--- START ---

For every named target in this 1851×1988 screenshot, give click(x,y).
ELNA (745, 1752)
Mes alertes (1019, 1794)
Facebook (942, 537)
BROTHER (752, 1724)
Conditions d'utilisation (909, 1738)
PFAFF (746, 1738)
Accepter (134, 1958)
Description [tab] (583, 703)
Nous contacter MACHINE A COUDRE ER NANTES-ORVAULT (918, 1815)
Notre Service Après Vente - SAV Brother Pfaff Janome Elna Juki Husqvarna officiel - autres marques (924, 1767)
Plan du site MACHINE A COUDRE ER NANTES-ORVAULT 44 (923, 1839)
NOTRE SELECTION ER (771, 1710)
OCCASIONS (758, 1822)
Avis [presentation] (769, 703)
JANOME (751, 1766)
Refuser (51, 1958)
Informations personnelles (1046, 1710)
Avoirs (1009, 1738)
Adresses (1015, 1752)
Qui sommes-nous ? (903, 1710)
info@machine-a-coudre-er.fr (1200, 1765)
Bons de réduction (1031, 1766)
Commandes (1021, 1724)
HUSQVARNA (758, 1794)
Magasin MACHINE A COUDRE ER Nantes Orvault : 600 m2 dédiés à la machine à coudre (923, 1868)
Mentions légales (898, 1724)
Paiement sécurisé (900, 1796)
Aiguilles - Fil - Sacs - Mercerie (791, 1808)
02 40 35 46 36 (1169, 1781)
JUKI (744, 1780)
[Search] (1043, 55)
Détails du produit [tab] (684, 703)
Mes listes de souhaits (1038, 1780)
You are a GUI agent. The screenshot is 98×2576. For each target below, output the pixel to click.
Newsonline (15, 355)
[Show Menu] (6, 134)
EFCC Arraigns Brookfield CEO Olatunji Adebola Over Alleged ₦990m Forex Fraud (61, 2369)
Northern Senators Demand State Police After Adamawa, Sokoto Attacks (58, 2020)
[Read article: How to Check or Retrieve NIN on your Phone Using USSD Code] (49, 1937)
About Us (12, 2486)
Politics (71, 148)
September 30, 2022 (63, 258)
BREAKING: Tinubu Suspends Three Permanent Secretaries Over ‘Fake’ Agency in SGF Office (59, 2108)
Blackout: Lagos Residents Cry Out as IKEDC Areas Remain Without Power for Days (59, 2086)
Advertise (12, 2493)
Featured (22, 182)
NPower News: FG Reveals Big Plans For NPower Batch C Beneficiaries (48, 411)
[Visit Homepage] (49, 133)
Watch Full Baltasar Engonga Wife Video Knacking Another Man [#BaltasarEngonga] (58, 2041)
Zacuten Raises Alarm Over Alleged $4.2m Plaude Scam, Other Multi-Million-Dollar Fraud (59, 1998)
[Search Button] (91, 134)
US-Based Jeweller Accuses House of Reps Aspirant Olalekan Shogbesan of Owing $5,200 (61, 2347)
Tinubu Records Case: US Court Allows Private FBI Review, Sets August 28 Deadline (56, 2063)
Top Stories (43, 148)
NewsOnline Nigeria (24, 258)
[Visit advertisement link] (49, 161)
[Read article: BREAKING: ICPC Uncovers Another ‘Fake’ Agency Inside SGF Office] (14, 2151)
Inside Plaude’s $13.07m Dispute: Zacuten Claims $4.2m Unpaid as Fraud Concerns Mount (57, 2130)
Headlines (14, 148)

--- END ---

What to do - Scan the entries above and show each line that contains the word "Office".

Solved exercise -
BREAKING: Tinubu Suspends Three Permanent Secretaries Over ‘Fake’ Agency in SGF Office (59, 2108)
[Read article: BREAKING: ICPC Uncovers Another ‘Fake’ Agency Inside SGF Office] (14, 2151)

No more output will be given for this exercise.